**PROBLEM DESCRIPTION**
Check each line of the data below for the string "will", then state how many have it and nothing else.

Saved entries
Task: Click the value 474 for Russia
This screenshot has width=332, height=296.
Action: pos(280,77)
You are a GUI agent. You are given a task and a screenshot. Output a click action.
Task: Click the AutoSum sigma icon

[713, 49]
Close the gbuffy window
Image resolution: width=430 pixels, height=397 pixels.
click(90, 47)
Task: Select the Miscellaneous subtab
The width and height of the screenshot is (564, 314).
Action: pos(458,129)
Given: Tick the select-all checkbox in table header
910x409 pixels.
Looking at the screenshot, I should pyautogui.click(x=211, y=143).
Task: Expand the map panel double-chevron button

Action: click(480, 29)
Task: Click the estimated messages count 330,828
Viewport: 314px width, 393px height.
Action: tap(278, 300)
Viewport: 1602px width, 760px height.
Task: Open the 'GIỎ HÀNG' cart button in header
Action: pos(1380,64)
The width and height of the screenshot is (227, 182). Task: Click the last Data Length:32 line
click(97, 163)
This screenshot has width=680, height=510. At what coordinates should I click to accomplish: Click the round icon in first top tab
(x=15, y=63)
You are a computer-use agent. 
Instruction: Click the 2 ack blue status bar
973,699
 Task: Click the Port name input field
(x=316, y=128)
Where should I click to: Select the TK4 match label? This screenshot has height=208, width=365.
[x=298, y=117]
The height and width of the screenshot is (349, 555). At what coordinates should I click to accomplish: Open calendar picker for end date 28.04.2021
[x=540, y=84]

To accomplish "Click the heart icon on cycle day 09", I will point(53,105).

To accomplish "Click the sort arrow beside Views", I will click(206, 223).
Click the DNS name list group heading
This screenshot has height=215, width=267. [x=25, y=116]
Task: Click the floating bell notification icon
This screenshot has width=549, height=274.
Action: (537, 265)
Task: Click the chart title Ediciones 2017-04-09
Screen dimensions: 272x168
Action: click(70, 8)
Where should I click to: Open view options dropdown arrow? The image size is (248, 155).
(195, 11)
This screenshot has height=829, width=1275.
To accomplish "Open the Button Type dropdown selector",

**SOLUTION**
2